For most Americans, a trip to London means drinking a few pints and maybe taking a picture of one of those guards with the hats. For Paul Krugman, it means critiquing the entire direction of Britain's economic policy.
Krugman, the Nobel Prize-winning economist and left-leaning New York Times columnist, appeared on the BBC program "Newsnight" this Wednesday, jousting with two British deficit hawks over the U.K.'s austerity agenda.
The Brits -- venture capitalist Jon Moulton and Conservative Member of Parliament Andrea Leadsom -- argued that the British government has to reduce spending if the country is to dig itself out of the economic slump it's been in. Krugman countered that such a strategy could cause Britain's economy to implode -- since, he said, the public and private sectors need to circulate money to each other in order for anyone to prosper.

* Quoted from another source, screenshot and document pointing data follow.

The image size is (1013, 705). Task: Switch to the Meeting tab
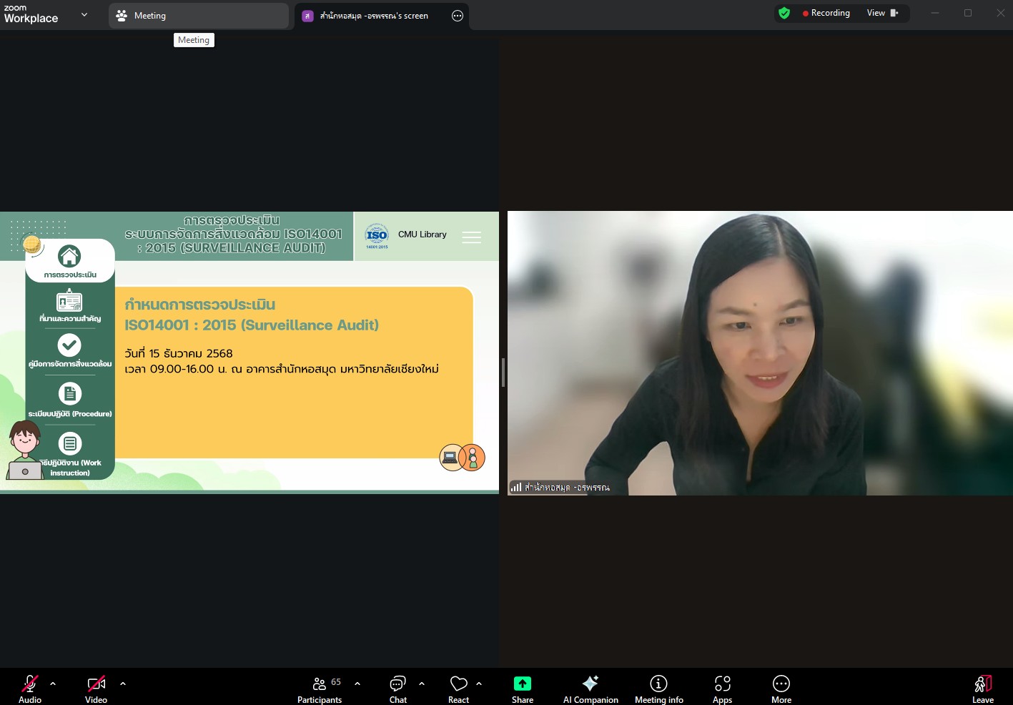coord(198,16)
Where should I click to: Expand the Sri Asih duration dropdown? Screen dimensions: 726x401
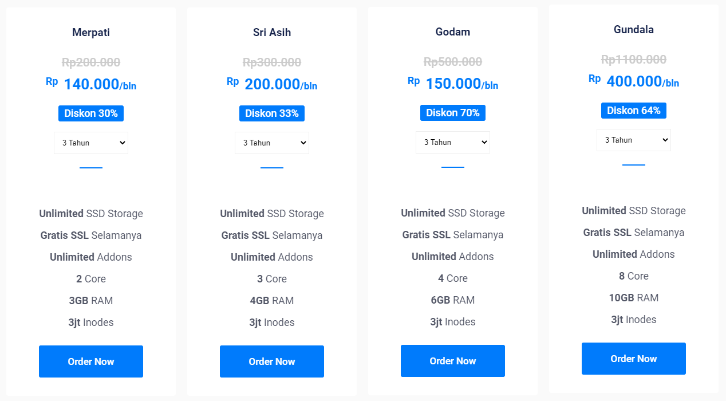pyautogui.click(x=272, y=143)
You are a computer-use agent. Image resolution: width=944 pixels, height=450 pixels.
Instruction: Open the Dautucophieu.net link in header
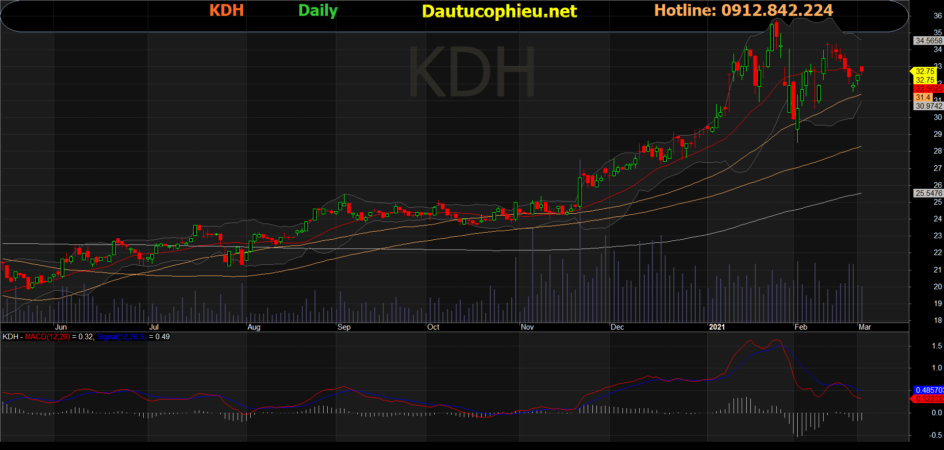point(499,11)
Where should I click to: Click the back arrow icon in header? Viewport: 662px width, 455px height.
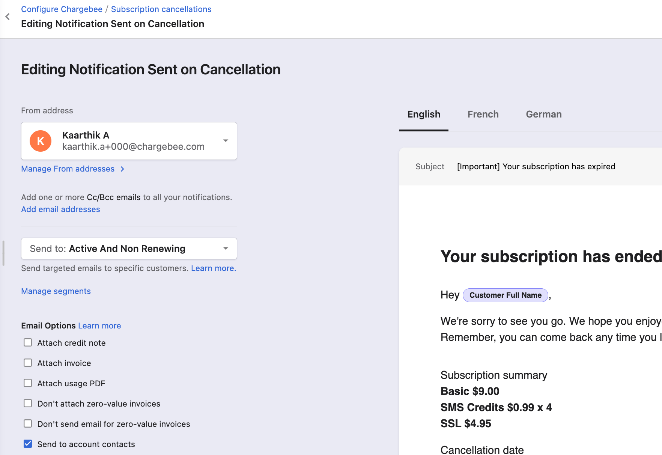[x=8, y=17]
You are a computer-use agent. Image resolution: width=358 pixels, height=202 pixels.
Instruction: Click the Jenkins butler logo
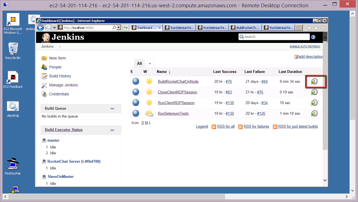(45, 37)
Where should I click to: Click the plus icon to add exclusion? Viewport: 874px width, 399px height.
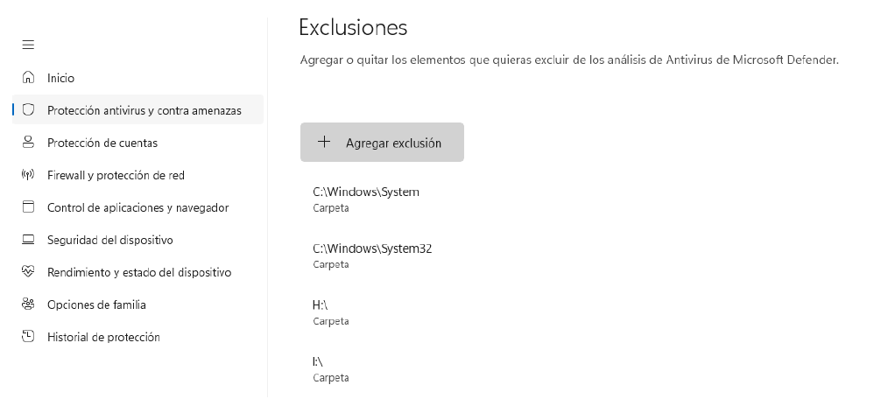coord(324,142)
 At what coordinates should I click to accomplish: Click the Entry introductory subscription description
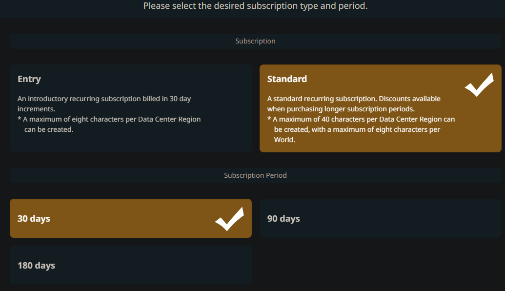click(104, 103)
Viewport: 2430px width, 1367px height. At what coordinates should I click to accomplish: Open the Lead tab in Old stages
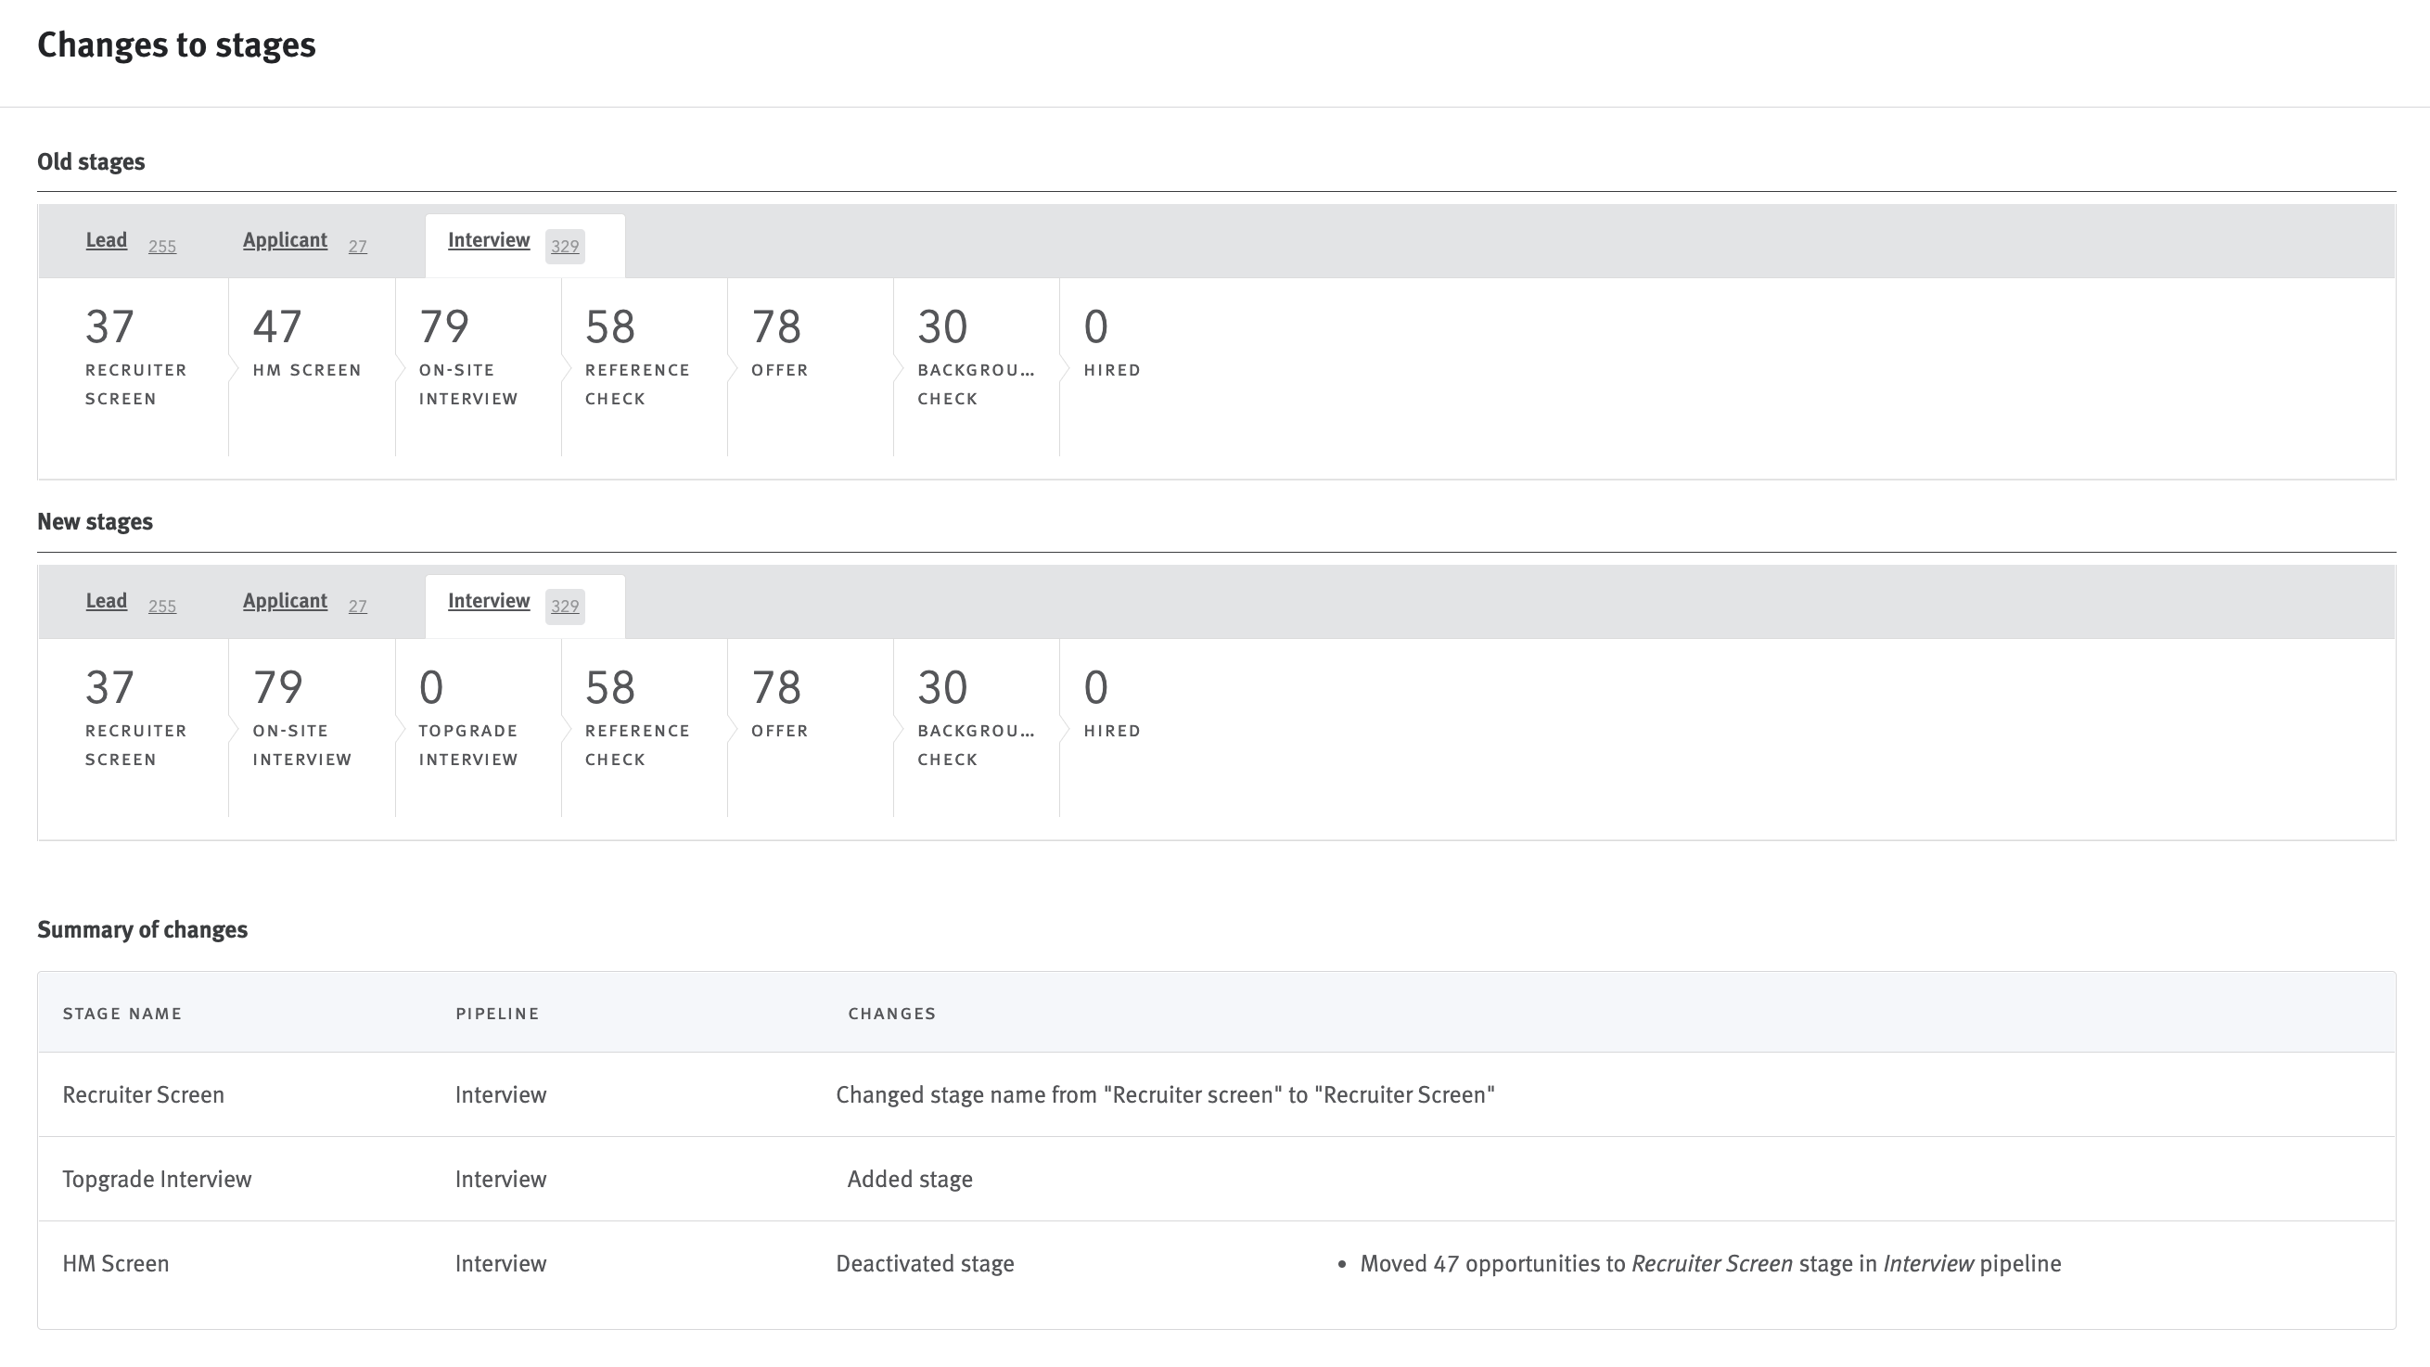pyautogui.click(x=107, y=241)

"We are not a household. We are an economy," said Krugman. "Your spending is my income, and my spending is your income."
As Krugman pointed out during the "Newsnight" segment, and later in a NYT column, the austerity question is one that extends beyond Great Britain. Eurozone countries are in the midst of their own austerity struggle right now, one whose effects have been felt most strongly in Greece, where government spending cuts have resulted in riots and strikes and boosted the political fortunes of the far-left, anti-austerity Syriza party.
And in the United States, economists and politicians are engaged in an ongoing debate over the best way to jump-start the lagging economy -- and here, too, Krugman has repeatedly counseled against the kind of major government spending cuts that conservative policymakers have championed.
Krugman's argument is that such cuts would cause a major contraction in the American economy, a point that even Mitt Romney, the presumptive Republican nominee for president, appeared to echo in an interview with Time a few days ago.